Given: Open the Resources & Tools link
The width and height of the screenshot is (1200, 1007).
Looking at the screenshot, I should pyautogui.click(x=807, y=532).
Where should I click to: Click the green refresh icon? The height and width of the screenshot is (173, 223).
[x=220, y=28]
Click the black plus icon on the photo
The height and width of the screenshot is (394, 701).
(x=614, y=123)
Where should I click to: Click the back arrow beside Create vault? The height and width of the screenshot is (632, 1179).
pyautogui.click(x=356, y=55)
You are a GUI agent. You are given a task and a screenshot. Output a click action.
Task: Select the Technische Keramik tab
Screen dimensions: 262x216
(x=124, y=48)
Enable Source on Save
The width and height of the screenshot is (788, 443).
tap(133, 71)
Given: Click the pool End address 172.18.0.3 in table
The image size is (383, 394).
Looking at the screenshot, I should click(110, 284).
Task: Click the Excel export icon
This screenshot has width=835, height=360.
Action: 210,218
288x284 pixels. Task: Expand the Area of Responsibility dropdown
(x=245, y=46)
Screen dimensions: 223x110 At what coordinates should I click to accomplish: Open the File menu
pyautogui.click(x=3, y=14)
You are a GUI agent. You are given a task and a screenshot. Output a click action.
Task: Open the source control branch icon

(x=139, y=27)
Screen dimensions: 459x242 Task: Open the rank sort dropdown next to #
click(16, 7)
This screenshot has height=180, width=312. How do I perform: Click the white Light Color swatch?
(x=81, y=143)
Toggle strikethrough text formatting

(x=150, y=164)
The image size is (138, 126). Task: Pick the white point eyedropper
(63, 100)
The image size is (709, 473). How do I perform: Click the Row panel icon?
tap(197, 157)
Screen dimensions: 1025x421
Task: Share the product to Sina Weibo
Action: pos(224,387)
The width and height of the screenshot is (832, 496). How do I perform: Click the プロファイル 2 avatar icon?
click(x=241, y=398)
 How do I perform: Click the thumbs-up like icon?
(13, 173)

··········

> **Required work**: Return each line above precisely as written.

> **Completed exercise**:
Given: Open the Resources & Tools link
The width and height of the screenshot is (1200, 1007).
Looking at the screenshot, I should pyautogui.click(x=807, y=532).
Where should I click to: Click the green refresh icon? The height and width of the screenshot is (173, 223).
[x=220, y=28]
Click the black plus icon on the photo
The height and width of the screenshot is (394, 701).
(x=614, y=123)
Where should I click to: Click the back arrow beside Create vault? The height and width of the screenshot is (632, 1179).
pyautogui.click(x=356, y=55)
You are a GUI agent. You are given a task and a screenshot. Output a click action.
Task: Select the Technische Keramik tab
Screen dimensions: 262x216
(x=124, y=48)
Enable Source on Save
The width and height of the screenshot is (788, 443).
tap(133, 71)
Given: Click the pool End address 172.18.0.3 in table
The image size is (383, 394).
Looking at the screenshot, I should click(110, 284).
Task: Click the Excel export icon
This screenshot has width=835, height=360.
Action: 210,218
288x284 pixels. Task: Expand the Area of Responsibility dropdown
(x=245, y=46)
Screen dimensions: 223x110 At what coordinates should I click to accomplish: Open the File menu
pyautogui.click(x=3, y=14)
You are a GUI agent. You are given a task and a screenshot. Output a click action.
Task: Open the source control branch icon

(x=139, y=27)
Screen dimensions: 459x242 Task: Open the rank sort dropdown next to #
click(16, 7)
This screenshot has height=180, width=312. How do I perform: Click the white Light Color swatch?
(x=81, y=143)
Toggle strikethrough text formatting

(x=150, y=164)
The image size is (138, 126). Task: Pick the white point eyedropper
(63, 100)
The image size is (709, 473). How do I perform: Click the Row panel icon?
tap(197, 157)
Screen dimensions: 1025x421
Task: Share the product to Sina Weibo
Action: pos(224,387)
The width and height of the screenshot is (832, 496). How do I perform: Click the プロファイル 2 avatar icon?
click(x=241, y=398)
 How do I perform: Click the thumbs-up like icon?
(13, 173)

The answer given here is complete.